<<<<

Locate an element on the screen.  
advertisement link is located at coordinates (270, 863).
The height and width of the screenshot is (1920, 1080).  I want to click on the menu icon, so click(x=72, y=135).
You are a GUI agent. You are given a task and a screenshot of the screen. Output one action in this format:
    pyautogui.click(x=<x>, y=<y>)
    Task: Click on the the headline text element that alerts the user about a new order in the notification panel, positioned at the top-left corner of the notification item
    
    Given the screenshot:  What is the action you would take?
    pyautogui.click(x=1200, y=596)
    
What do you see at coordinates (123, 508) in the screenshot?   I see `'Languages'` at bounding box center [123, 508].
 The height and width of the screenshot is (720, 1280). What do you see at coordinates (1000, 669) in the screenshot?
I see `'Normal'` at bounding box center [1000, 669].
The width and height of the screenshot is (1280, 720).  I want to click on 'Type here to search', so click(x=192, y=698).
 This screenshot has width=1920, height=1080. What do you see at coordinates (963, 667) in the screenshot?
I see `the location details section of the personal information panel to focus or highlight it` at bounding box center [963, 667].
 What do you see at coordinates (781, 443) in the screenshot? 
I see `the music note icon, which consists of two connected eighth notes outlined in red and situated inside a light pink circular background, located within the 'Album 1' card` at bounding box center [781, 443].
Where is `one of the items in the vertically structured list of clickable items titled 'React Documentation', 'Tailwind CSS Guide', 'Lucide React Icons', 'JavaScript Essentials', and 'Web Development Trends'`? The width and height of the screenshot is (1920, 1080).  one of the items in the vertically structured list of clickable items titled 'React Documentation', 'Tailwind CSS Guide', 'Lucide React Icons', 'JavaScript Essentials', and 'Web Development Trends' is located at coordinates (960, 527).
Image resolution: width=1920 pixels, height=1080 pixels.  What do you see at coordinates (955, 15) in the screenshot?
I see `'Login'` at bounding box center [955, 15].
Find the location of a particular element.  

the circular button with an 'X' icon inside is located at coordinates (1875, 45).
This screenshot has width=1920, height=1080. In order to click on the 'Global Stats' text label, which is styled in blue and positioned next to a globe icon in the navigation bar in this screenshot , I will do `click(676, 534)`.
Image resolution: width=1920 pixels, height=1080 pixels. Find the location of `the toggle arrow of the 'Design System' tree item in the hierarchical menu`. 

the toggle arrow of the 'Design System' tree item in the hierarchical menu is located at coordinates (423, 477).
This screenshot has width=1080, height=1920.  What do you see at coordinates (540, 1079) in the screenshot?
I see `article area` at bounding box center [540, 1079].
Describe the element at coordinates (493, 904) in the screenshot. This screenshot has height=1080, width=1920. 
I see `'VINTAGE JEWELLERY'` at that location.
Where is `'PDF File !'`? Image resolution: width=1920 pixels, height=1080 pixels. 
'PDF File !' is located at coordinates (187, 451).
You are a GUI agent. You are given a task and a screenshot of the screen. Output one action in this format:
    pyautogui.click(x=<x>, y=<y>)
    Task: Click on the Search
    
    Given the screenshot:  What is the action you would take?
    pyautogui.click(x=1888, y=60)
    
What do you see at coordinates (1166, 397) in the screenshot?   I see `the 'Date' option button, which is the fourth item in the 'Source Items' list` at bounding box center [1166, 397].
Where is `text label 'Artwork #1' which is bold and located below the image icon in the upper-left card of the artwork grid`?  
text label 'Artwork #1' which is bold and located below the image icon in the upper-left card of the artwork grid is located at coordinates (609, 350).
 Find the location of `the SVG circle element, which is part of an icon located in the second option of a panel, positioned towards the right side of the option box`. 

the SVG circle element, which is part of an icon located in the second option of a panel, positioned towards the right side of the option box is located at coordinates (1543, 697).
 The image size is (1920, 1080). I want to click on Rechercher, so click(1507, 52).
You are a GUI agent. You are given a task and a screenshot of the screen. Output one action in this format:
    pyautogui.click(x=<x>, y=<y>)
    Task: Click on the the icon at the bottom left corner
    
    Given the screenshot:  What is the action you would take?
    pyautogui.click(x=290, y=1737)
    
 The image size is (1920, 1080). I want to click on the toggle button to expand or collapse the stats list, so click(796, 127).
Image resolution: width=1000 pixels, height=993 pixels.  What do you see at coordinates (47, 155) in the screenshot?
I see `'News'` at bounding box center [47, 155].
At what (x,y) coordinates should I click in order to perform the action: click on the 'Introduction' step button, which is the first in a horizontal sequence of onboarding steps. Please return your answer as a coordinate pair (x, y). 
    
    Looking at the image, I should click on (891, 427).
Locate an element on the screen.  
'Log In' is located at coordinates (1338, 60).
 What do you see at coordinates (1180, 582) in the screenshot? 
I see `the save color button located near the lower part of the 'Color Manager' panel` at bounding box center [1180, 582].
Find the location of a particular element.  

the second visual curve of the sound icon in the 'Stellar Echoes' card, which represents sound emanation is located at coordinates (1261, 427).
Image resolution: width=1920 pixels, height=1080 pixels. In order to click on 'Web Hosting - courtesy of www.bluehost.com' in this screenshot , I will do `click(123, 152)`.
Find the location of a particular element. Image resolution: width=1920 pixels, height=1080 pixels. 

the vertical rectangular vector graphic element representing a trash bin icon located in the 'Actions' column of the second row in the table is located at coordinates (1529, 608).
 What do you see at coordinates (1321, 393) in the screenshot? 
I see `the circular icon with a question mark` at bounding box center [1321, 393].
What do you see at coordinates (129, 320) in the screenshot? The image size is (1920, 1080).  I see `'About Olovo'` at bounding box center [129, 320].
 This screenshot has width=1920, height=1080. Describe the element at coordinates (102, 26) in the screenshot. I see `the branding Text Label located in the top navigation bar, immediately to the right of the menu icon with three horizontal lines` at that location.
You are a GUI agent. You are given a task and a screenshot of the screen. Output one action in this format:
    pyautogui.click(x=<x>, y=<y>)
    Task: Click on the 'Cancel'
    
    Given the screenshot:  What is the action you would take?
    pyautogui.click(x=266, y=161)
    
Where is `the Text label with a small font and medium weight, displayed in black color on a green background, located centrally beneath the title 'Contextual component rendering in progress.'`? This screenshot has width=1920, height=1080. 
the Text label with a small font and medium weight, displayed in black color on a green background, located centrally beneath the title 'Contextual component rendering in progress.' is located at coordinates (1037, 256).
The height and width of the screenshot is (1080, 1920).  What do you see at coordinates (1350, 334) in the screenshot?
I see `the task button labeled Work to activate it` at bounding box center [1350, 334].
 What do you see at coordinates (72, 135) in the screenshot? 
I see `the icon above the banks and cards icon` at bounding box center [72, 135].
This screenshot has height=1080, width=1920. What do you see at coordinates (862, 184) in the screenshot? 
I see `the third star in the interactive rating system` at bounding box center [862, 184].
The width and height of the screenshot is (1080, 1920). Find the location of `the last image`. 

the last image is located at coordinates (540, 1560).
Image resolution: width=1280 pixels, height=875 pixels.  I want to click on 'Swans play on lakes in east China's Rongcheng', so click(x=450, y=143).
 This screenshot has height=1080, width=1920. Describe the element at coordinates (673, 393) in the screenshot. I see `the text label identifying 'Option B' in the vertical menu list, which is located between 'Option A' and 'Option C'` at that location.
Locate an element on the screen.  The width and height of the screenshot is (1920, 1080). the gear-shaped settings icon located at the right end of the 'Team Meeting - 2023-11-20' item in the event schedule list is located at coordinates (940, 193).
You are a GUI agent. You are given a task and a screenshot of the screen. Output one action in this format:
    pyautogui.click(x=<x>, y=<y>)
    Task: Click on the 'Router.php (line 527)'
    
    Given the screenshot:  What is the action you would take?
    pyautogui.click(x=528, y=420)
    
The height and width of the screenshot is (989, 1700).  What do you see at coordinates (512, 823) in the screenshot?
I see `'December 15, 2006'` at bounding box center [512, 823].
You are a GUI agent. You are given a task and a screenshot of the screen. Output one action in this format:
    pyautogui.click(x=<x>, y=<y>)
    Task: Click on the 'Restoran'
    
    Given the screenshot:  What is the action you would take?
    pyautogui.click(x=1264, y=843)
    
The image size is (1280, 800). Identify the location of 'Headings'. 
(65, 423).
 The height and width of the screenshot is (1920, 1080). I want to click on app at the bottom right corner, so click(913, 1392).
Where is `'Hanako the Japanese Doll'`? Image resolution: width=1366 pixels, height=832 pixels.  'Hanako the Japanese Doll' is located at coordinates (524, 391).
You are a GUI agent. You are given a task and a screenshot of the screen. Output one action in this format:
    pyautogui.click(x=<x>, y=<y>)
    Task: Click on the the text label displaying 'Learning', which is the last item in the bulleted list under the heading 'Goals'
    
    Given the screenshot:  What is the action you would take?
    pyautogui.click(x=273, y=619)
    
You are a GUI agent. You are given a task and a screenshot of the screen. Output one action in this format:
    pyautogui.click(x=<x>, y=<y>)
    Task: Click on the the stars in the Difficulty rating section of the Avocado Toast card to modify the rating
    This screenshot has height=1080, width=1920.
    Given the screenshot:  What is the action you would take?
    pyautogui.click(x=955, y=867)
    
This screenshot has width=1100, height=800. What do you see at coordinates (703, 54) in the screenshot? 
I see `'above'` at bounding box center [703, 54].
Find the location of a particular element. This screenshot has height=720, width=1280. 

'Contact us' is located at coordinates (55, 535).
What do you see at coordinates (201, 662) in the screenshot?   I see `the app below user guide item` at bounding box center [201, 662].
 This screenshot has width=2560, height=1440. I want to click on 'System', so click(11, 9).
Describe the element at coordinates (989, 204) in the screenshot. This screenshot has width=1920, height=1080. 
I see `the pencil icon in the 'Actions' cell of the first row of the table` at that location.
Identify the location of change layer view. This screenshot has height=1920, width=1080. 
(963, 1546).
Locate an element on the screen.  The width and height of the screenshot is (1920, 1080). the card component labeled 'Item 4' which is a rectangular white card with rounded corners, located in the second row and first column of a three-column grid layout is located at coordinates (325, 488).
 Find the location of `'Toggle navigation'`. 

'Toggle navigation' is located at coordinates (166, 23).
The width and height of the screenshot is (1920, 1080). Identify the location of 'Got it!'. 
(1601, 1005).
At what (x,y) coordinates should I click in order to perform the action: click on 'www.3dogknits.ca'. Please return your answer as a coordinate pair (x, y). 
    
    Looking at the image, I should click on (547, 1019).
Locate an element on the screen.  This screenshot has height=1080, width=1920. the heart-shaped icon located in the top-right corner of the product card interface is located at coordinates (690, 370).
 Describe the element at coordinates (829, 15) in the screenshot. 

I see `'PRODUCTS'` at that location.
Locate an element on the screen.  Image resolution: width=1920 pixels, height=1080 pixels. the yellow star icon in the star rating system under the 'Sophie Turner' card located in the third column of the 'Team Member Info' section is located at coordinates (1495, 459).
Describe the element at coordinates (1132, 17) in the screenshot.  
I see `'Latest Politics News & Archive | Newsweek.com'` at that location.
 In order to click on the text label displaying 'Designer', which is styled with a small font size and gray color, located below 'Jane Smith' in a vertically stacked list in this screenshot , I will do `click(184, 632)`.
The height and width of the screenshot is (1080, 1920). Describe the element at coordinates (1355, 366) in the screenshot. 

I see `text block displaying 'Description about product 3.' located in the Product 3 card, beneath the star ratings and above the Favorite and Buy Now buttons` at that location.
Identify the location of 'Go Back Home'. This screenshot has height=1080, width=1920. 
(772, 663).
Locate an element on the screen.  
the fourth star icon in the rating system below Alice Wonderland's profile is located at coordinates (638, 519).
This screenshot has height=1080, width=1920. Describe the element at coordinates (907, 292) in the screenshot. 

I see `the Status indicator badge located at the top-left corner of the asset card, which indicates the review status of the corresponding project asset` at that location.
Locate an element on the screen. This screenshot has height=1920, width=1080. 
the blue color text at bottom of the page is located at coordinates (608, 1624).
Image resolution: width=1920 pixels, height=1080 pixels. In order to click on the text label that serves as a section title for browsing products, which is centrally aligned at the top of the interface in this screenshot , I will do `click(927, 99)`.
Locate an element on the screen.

>>>>

● To do
Reproduce verbatim the data between the lines holding "15) in the screenshot?" and "What do you see at coordinates (1166, 397)", inclusive.

● Task solution
Image resolution: width=1920 pixels, height=1080 pixels.  What do you see at coordinates (955, 15) in the screenshot?
I see `'Login'` at bounding box center [955, 15].
Find the location of a particular element.  

the circular button with an 'X' icon inside is located at coordinates (1875, 45).
This screenshot has width=1920, height=1080. In order to click on the 'Global Stats' text label, which is styled in blue and positioned next to a globe icon in the navigation bar in this screenshot , I will do `click(676, 534)`.
Image resolution: width=1920 pixels, height=1080 pixels. Find the location of `the toggle arrow of the 'Design System' tree item in the hierarchical menu`. 

the toggle arrow of the 'Design System' tree item in the hierarchical menu is located at coordinates (423, 477).
This screenshot has width=1080, height=1920.  What do you see at coordinates (540, 1079) in the screenshot?
I see `article area` at bounding box center [540, 1079].
Describe the element at coordinates (493, 904) in the screenshot. This screenshot has height=1080, width=1920. 
I see `'VINTAGE JEWELLERY'` at that location.
Where is `'PDF File !'`? Image resolution: width=1920 pixels, height=1080 pixels. 
'PDF File !' is located at coordinates (187, 451).
You are a GUI agent. You are given a task and a screenshot of the screen. Output one action in this format:
    pyautogui.click(x=<x>, y=<y>)
    Task: Click on the Search
    
    Given the screenshot:  What is the action you would take?
    pyautogui.click(x=1888, y=60)
    
What do you see at coordinates (1166, 397) in the screenshot?   I see `the 'Date' option button, which is the fourth item in the 'Source Items' list` at bounding box center [1166, 397].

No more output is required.